When I was a child, I couldn't understand why it was a festival; surely Jesus going away was sad? But it's not really about Christ going away, it's him going on ahead. The church, Christians throughout time and space, are not left alone and helpless, because of the coming of the Spirit, and because of Christ's presence in the sacraments, especially the Eucharist.

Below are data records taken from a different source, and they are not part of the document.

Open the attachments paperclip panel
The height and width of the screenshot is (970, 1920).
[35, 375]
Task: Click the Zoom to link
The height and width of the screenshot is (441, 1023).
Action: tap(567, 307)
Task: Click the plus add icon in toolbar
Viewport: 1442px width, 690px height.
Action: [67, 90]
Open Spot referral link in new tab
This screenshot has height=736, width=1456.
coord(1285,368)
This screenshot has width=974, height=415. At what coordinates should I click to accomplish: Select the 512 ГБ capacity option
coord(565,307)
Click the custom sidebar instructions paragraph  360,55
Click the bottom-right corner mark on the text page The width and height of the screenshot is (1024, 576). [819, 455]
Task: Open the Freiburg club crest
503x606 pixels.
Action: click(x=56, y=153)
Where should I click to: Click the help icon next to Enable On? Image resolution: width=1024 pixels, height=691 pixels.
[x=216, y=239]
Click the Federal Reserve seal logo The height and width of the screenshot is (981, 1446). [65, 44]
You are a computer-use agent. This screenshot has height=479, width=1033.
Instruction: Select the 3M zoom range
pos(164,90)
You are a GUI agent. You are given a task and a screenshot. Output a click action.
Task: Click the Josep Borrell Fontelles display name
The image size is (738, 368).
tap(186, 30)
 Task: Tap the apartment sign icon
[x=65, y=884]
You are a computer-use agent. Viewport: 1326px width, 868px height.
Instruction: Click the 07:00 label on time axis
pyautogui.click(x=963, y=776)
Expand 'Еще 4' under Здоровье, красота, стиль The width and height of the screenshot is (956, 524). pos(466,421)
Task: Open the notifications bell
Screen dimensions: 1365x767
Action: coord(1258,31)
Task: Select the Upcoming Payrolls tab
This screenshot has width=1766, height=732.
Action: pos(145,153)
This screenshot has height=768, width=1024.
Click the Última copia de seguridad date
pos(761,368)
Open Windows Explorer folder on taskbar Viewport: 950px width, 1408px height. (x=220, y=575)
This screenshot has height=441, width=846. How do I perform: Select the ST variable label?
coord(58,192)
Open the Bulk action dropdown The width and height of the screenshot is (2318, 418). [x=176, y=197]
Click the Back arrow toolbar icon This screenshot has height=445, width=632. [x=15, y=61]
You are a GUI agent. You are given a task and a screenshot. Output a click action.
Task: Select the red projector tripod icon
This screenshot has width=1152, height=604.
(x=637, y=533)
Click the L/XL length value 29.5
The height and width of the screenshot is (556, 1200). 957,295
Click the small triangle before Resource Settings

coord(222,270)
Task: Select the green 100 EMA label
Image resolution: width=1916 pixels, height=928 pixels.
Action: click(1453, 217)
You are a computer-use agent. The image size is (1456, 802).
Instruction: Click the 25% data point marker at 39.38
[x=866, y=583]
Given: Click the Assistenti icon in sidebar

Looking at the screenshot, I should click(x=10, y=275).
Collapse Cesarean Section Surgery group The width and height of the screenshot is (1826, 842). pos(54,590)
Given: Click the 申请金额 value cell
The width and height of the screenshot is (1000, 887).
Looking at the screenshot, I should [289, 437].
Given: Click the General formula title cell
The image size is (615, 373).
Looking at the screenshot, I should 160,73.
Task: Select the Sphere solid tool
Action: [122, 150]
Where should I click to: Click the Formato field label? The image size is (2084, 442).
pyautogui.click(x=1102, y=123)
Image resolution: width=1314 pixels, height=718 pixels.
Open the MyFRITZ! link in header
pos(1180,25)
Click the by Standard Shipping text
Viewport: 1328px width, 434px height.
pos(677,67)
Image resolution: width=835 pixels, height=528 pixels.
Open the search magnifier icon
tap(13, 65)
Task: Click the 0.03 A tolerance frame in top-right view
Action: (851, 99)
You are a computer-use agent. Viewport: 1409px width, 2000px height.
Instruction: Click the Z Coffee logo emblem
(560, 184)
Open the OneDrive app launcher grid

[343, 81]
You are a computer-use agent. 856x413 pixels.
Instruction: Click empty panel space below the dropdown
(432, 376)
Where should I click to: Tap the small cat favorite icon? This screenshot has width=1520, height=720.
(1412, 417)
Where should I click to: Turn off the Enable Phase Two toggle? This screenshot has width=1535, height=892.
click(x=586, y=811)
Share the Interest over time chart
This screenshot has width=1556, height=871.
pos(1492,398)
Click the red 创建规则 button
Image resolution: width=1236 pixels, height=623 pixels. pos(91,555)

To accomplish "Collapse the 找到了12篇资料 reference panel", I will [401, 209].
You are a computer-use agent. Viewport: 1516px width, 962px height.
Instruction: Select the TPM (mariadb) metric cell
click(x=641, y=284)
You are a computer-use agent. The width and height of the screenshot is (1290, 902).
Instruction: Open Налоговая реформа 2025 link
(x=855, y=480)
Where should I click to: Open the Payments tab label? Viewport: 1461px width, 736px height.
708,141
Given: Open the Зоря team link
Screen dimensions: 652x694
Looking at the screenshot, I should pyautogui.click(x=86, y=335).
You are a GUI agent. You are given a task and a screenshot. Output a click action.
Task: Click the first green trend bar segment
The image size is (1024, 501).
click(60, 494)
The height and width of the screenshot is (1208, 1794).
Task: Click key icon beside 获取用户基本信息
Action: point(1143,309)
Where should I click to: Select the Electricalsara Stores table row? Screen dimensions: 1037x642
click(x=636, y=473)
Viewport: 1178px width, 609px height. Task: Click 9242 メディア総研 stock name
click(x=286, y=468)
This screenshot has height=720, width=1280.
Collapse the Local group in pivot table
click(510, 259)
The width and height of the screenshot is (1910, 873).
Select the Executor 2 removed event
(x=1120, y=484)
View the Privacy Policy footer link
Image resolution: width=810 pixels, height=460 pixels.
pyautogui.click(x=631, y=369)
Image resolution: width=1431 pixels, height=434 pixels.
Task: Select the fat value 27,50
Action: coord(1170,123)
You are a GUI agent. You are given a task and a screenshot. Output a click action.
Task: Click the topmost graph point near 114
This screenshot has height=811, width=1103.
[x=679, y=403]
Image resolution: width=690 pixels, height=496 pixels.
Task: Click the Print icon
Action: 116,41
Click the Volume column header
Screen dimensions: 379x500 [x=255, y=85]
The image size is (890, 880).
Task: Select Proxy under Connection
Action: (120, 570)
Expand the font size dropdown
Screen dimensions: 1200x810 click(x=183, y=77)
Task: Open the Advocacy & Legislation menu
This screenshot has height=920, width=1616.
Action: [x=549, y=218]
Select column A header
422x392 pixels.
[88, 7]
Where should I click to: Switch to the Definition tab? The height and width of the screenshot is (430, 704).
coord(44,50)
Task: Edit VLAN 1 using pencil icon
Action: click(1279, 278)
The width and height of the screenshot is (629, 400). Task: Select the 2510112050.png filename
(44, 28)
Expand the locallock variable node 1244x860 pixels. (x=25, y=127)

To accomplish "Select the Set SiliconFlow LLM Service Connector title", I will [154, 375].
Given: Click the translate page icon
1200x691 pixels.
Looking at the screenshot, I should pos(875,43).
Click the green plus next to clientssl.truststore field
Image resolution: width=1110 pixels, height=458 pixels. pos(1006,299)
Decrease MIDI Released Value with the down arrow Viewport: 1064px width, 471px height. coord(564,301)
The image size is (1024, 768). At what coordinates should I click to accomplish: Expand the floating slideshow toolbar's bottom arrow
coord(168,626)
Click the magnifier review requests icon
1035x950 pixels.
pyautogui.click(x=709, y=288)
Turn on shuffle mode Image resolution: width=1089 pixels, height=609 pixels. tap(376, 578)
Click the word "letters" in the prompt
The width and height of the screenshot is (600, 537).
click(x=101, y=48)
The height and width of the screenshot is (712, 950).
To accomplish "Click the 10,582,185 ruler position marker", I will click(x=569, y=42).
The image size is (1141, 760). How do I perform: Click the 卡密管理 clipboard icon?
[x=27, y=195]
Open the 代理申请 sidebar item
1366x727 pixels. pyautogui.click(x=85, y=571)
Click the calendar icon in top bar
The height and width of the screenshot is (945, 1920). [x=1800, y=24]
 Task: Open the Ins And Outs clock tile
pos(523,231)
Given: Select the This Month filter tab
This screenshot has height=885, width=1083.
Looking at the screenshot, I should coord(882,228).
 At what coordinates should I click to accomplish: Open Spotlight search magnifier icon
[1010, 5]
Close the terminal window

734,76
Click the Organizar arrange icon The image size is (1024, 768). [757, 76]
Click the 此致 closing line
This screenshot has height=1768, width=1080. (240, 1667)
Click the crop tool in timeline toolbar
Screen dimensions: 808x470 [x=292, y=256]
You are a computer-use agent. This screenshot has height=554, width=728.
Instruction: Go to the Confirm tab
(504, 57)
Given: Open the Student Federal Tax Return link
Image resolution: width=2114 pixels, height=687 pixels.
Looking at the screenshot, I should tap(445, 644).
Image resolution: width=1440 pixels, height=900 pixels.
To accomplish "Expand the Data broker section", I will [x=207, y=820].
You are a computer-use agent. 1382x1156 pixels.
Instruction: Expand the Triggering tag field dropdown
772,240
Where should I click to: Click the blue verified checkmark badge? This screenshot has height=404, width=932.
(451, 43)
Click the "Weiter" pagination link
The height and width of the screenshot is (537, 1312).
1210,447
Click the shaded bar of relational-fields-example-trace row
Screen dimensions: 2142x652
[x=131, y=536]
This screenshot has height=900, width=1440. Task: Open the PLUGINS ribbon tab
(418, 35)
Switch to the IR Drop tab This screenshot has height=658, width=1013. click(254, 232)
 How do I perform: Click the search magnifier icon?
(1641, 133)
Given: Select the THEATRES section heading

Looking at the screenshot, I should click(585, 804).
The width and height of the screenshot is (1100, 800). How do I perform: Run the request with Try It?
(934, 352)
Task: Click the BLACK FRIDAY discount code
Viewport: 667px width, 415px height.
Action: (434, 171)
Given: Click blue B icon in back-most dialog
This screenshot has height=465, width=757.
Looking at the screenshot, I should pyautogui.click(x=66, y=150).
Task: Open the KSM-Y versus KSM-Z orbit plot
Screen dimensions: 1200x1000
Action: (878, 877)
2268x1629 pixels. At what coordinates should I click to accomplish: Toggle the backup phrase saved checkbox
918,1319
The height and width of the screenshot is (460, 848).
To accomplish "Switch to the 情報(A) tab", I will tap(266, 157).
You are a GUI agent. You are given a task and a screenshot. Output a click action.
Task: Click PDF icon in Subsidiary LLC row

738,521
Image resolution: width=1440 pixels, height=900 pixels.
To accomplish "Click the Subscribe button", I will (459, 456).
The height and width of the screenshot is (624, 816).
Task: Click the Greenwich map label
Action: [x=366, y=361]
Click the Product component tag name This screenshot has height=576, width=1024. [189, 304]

I've been thinking a bit lately about research into the Historical Jesus, and how you often hear people finding it painful, because it removes what they thought Jesus was and replaces it with a sketchy, alien figure from a vastly different cultural context (though maybe not as different as we sometimes think). It has a fundamental problem, because the method requires you to bracket out the question of Christ's divinity. The portrait of the humanity we get may indeed be difficult for us to relate to, but it's only part of the story. Jesus told Mary Magdalen 'do not cling to me, for I have not yet gone up to the Father'; rather cryptic words, but perhaps they can be read in the context of the Ascension, the bit of the story that makes it clear that we have to think about Christ as fully divine and fully human, if we are going to be Christians at all. Perhaps we can only cling to Christ, who is both Jesus of Nazareth and the Word and Wisdom of God, if we know this part of the story. Otherwise we'd only get the Historical Jesus, if that, who may be tremendously interesting, but is not the fullness of God's truth.